[Text section]
In 2010, van Wagtendonk et al published a paper in the British Journal of Surgery about unintended events in surgery units. Of the 881 events studied, 72.3% were the result of human error. A 2008 paper from the University of South Florida reviewed a hospital’s 12-month experience with surgical complications. Technical and judgment errors predominated, with system errors accounting for only 2% of the major complications seen. Surgeons at the University of Southern California looked at their trauma deaths over an 8-year period. Of 51 deaths classified as preventable or potentially preventable, surgeon error was the cause in nearly all cases.
Dr. Peter J. Pronovost, the noted Johns Hopkins patient safety guru, and colleagues reported in JAMA that root cause analysis is not very useful in preventing medical errors. Here are some quotes from that paper.
Many RCAs are performed incorrectly or incompletely and do not produce usable results. Anecdotally, officials in state health departments observe that the quality of the RCAs they receive varies widely.
Formulating corrective actions is more difficult than finding problems, and follow-up on outcomes is rare. A sign of the incomplete adoption of recommendations is that despite having recently completed an RCA for a specific incident, hospitals commonly experience repeat events, which is a reminder of words attributed to Einstein, “Insanity is doing the same thing and expecting a different result.”
[/Text section]
[Record set]
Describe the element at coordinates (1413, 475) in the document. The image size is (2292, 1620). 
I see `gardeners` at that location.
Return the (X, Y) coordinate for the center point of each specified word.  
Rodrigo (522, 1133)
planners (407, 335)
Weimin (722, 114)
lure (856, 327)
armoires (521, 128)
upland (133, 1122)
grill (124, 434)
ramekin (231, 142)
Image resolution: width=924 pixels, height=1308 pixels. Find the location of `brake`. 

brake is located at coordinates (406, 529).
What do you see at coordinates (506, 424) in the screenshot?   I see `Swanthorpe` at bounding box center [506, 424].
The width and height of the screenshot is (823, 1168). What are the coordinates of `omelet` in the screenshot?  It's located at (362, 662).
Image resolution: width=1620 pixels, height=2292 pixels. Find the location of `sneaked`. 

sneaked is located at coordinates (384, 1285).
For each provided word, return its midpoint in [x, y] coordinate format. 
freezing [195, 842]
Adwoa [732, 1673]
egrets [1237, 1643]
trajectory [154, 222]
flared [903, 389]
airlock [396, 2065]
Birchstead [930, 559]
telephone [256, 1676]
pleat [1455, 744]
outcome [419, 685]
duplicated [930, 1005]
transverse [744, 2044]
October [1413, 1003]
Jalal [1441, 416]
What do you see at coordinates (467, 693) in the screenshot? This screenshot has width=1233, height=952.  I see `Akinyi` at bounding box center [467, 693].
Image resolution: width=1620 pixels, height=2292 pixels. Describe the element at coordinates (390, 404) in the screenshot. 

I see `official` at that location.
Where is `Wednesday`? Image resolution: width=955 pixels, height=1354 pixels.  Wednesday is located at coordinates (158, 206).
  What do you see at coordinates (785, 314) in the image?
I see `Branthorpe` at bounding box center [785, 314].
[/Record set]
• **Task goal**
According to the text on surgical errors, what share of the 881 unintended events in the 2010 British Journal of Surgery paper came from human error?

• **Reply to the exercise**
72.3%